>> start READING PASSAGE

This adds three rules for each of the 25 hosts.  The first FORWARD rule counts traffic originating from the host, which is presumably bound for the Internet.  The second FORWARD rule counts traffic going to the host, which is presumably from the Internet.  The INPUT rule counts traffic coming from the host to the local machine.  If you also need to count traffic going from the local machine to the host, add a rule to OUTPUT as well.

These rules only count packets and bytes, but do not store any contents.  As written, it does not even store port numbers, so you cannot tell whether the host was using ssh, http, rsync, or a p2p client.

----------

## DarKRaveR

1.) Use Iptables ... which is quite cumbersome, if you have dynamic IPs

2.) Use tcpdump and snap only the header (snaplen=20 - ip header only)

3.) Write something yourself?

All other Options are more or less derivates of the same thing, you will have to look into the packets, no matter what ...

>> end READING PASSAGE

→ EXERCISE:
Extend the forum discussion of per-host traffic counting past its final sentence.

>> start EXTRACTED MATERIAL

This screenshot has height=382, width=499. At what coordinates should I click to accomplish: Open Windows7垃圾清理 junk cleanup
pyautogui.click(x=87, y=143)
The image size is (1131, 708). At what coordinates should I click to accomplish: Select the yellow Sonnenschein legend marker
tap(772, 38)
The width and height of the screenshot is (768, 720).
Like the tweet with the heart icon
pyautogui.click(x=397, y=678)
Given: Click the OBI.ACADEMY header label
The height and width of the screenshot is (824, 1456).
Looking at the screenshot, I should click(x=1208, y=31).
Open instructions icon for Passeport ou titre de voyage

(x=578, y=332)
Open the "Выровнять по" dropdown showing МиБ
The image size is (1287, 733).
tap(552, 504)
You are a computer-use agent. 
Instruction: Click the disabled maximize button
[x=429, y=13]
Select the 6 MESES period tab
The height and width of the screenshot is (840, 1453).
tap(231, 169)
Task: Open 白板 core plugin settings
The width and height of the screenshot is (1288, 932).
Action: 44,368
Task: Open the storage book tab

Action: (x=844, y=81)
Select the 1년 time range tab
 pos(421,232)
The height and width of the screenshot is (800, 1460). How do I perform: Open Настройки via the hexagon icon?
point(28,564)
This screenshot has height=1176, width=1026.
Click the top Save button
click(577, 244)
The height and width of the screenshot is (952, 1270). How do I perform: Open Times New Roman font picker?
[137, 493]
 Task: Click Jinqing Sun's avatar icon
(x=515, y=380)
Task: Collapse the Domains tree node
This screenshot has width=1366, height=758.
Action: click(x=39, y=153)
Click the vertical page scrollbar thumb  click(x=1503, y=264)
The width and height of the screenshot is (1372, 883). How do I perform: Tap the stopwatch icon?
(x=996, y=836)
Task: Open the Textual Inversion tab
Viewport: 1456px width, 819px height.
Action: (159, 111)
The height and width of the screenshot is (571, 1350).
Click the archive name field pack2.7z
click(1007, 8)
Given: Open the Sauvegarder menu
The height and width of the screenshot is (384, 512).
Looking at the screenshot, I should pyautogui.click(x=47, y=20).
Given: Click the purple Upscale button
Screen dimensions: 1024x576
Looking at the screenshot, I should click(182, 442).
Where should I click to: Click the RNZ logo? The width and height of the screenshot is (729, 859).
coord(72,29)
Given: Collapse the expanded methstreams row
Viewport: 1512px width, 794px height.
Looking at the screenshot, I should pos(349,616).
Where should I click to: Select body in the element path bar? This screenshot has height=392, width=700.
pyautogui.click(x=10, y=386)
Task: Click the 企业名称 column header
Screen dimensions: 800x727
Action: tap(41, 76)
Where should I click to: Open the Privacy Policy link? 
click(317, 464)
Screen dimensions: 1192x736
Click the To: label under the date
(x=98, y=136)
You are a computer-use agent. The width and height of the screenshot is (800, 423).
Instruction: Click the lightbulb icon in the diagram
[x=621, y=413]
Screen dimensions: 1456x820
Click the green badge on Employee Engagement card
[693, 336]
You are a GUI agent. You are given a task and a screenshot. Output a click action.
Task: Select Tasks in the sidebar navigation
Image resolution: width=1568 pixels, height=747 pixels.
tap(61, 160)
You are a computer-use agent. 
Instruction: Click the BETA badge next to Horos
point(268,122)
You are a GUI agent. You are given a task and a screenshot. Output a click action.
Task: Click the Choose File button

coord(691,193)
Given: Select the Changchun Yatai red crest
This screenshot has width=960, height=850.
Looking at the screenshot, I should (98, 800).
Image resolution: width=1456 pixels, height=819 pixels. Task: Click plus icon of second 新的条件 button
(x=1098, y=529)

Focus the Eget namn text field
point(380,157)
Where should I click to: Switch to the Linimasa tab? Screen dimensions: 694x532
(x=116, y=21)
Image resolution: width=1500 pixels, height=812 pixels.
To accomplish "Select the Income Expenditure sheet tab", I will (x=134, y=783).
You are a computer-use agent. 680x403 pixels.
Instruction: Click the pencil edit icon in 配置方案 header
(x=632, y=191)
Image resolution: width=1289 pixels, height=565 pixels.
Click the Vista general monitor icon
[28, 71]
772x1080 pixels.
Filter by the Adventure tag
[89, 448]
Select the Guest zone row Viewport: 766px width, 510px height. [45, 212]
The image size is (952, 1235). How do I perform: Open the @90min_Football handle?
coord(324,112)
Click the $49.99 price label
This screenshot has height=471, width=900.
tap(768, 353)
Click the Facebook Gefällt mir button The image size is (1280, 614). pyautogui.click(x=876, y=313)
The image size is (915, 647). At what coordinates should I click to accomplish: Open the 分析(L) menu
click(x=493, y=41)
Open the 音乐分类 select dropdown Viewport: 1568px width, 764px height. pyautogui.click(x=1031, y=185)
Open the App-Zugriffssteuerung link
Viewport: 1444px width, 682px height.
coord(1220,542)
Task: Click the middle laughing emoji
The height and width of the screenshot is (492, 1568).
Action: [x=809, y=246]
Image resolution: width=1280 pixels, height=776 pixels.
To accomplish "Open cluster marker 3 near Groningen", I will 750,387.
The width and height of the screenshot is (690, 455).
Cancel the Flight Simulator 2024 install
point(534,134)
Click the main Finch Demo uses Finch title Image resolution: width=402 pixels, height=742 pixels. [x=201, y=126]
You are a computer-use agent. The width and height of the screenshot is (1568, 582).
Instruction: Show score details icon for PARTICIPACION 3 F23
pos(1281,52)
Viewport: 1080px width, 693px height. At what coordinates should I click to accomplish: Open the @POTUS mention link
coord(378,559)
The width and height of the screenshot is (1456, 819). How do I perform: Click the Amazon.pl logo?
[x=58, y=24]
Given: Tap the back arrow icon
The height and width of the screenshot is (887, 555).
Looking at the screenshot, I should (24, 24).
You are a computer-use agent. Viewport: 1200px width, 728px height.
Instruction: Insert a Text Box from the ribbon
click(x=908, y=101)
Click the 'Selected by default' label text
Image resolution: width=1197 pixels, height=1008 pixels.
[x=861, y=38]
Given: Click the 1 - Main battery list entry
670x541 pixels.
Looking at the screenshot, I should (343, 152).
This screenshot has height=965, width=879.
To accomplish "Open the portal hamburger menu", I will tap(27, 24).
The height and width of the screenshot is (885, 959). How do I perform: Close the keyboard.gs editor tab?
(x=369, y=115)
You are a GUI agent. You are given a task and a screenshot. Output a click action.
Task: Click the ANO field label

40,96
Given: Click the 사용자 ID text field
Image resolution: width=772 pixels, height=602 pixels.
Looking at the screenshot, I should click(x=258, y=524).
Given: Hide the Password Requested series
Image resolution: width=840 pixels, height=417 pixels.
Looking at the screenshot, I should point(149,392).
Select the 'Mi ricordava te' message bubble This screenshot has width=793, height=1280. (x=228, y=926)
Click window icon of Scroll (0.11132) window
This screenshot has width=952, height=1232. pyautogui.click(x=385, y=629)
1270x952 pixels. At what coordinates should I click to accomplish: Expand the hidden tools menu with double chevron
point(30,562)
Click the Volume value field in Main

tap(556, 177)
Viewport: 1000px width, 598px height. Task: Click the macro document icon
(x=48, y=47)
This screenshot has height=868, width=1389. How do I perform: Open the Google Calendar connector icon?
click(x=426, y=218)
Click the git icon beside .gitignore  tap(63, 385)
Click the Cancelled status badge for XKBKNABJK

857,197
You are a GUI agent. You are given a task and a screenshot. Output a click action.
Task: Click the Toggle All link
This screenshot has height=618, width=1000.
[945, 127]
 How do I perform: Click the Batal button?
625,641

>> end EXTRACTED MATERIAL

→ THE ANSWER:
----------

## bradp_84

If you want to use the iptables approach, you could always configure dhcp to give out static IP's. I.e. map an IP to a MAC in the dhcp configuration.

----------

## tutaepaki

take a look at ipaudit

----------

## theotherjoe

another tool you may want to have a look at

is iptraf; it's in portage.

http://iptraf.seul.org/

----------

## -Craig-

iptraf is not an option.

I'd recommend to use iptables -nvxZL & some bash/sed/awk & a mysql backup.

You'd have to write that on your own, of course...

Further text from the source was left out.